PROBLEM DESCRIPTION> Skip every picture and copy only the lines from the one containing "Screen dimensions: 637x485" to the final line of the records below.

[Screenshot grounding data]
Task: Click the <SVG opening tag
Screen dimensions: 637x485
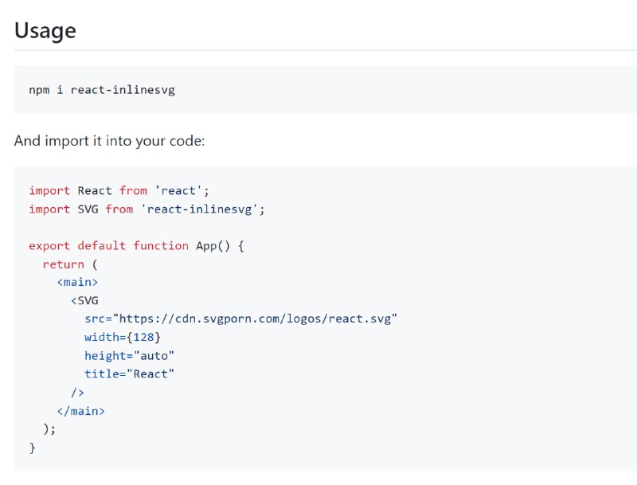Action: click(x=84, y=300)
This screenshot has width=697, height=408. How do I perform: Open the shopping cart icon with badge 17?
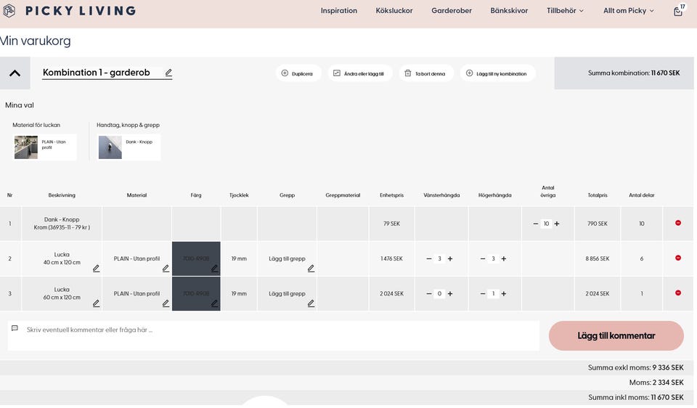(x=677, y=11)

YOUR RESPONSE>
Screen dimensions: 637x485
Action: click(x=84, y=300)
This screenshot has width=697, height=408. How do I perform: Open the shopping cart icon with badge 17?
(x=677, y=11)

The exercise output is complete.